Critical Attack Slams Microsoft IE 6 and 7

Attack Throgh IE 6 and 7

Attackers could hijack your PC if you simply viewed a Web site or read an HTML e-mail laced with a poisoned animated-cursor file (.ani).So,be alert while opening Webpages and reading HTML pages.The flaw can be targeted through browsers, including Internet Explorer (6 and 7) and Firefox, as well as via Outlook versions 2002 SP3 and later, on Windows XP SP2 and Vista systems.

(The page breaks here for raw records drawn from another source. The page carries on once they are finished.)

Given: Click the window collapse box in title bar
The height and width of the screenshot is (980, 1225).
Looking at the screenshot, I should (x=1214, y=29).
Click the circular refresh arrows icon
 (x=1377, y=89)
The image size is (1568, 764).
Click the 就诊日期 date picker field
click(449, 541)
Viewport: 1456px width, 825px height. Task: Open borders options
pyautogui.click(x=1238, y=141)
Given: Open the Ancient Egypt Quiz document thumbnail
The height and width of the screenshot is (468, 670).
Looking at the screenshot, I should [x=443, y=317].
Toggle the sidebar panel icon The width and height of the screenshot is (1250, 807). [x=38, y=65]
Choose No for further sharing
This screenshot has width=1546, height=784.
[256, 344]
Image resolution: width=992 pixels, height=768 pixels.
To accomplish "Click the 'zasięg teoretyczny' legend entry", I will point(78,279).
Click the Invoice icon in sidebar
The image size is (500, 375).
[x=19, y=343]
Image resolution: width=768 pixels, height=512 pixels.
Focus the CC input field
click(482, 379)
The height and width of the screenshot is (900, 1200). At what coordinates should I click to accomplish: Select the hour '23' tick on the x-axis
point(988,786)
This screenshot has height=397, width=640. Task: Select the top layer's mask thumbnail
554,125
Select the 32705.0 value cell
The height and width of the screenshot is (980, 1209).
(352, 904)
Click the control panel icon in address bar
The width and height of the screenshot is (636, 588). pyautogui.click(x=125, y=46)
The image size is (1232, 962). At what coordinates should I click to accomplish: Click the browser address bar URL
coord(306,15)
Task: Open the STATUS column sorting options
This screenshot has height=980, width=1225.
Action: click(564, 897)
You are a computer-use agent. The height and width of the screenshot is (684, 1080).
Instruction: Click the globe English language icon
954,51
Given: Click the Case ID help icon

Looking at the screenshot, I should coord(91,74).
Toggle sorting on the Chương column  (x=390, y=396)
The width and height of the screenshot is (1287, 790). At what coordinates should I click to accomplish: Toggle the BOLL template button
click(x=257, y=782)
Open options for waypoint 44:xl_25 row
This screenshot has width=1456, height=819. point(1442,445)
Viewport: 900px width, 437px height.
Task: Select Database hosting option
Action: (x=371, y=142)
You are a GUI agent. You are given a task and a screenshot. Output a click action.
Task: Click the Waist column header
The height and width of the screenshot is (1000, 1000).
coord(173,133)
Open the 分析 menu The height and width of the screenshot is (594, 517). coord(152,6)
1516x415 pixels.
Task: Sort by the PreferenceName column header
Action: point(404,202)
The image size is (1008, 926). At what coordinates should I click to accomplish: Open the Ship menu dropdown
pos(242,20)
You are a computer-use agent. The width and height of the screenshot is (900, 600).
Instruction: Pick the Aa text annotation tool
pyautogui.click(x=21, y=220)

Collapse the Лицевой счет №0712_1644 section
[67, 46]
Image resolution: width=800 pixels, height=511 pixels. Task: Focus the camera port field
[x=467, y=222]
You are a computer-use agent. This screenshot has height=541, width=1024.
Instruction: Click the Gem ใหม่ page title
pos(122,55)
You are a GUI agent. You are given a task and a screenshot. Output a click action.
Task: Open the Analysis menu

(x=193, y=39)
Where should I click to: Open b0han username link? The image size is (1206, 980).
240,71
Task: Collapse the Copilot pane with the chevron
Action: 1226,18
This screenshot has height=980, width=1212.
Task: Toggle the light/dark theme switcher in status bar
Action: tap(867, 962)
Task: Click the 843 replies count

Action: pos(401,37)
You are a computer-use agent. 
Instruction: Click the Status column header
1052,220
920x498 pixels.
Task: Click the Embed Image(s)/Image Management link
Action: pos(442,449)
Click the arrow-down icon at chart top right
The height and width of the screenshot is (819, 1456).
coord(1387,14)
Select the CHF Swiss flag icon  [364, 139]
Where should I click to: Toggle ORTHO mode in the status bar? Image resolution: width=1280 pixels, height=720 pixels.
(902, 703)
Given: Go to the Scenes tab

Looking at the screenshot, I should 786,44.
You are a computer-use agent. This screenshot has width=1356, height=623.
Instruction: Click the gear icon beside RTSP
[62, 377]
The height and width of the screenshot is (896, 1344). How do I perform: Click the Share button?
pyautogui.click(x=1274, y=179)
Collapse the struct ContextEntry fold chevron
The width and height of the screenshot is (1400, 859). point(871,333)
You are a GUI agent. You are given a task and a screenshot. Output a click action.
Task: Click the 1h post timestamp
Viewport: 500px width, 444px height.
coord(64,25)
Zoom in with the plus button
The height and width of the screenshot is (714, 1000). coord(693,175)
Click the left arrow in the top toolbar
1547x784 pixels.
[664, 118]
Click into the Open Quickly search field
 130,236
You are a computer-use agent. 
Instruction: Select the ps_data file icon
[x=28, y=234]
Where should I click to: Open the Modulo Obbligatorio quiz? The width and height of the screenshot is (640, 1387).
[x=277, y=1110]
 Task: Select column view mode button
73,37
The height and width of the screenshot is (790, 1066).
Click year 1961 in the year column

Microsoft says that the risk with IE 7 under Vista is mitigated because of IE’s protected mode, and that Outlook 2007 is safe because it uses Word to display HTML e-mail.

What is surprising is that the Microsoft knew about the hole three months before the attacks began. You can get the patch over Microsoft Automatic Updates or at Microsoft’s website.

IE 7’s troubles continue with a proof-of-concept phishing exploit published by security researcher Aviv Raff. Using it, an attacker could fool you and IE with an e-mail or Web link to a doctored error page that, when refreshed as directed, would send you to a phishing site disguised as a legitimate destination. The impostor site would show the real site’s URL in the address bar, potentially tricking even careful surfers.
At press time Microsoft had not yet issued a fix; as always your best bet is never to click an e-mail link to access your bank or other financial account, even if you’re sure that the e-mail is legit. Instead, type in the address yourself or use a bookmark. For more, including a vulnerability test, see the Secunia website.

Microsoft is shipping another patch batch that improves Vista compatibility for a range of programs, including Trend Micro Internet Security 2007 and Microsoft Money 2006. For the patch and a list of affected apps, see Microsoft’s March 2007 Windows Vista Application Compatibility Update. Expect such fixes to be a regular thing.

Update for Apple Quick Time Media Player.

Apple has released yet another update to fix multiple dangerous holes in its QuickTime media player software for both Mac and Windows.The patch closes eight critical vulnerabilities in how the player handles a variety of media files--and annoyingly it will put QuickTime on your desktop and in your system tray whether you want it there or not. An attacker exploiting any of the flaws could hit you with a drive-by download if you visit a rigged site or click on an e-mail link to a poisoned movie, so make sure that you have version 7.1.5 or later. Learn more from Apple’s page on the security content of QuickTime 7.1.5.

More battery woes

Lenovo is recalling and replacing 205,000 (100,000 in the United States) lithium ion laptop batteries for ThinkPads sold between November 2003 and February 2005, due to an overheating problem that can occur if the battery is dropped or hit. To find out if your battery is affected, see Lenovo’s battery recall support page.



April 25, 2007 at 3:15 PM

woah Microsoft again... It seems like a deliberate move so that their customers will sought back to them for help. Makes me wonder why they don't nip the problem in the bud.

  Syaf The Geek

April 25, 2007 at 10:36 PM

Better don't use IE or just dumped it. Firefox, Netscape and Opera is much better than IE.